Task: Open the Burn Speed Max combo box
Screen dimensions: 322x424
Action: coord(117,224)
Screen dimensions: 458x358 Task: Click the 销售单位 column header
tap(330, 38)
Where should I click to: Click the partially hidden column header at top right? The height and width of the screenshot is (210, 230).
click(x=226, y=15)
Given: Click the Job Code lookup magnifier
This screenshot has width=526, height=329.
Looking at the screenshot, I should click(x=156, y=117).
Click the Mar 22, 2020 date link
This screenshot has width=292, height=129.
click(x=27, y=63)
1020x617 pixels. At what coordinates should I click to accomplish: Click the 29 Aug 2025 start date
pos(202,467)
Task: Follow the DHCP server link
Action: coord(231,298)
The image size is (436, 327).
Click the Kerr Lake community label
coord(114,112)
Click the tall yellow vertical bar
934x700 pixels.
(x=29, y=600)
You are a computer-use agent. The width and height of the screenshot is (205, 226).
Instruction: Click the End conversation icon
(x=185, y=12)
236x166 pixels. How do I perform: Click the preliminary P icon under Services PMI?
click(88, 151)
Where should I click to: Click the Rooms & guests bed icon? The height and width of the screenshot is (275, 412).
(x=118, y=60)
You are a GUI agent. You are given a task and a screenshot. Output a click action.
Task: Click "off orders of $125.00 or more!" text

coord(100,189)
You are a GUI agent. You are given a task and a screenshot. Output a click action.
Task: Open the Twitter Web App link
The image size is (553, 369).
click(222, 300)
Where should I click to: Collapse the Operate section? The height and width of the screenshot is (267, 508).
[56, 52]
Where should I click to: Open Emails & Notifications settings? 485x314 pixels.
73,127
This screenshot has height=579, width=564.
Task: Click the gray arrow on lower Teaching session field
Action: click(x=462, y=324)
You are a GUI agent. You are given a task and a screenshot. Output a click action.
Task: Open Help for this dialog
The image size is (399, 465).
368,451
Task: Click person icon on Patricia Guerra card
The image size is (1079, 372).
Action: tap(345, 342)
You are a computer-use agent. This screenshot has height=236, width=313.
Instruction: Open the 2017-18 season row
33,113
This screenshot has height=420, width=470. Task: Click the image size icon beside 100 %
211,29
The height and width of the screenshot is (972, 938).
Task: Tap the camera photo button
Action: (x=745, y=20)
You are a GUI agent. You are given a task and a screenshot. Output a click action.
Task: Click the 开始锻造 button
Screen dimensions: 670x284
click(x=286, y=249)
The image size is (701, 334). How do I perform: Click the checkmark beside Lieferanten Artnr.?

————

What is needed is a copy of every line above in which "computer" appears.

Solution to this task:
You are a computer-use agent. The width and height of the screenshot is (205, 226).
You are a computer-use agent. This screenshot has height=236, width=313.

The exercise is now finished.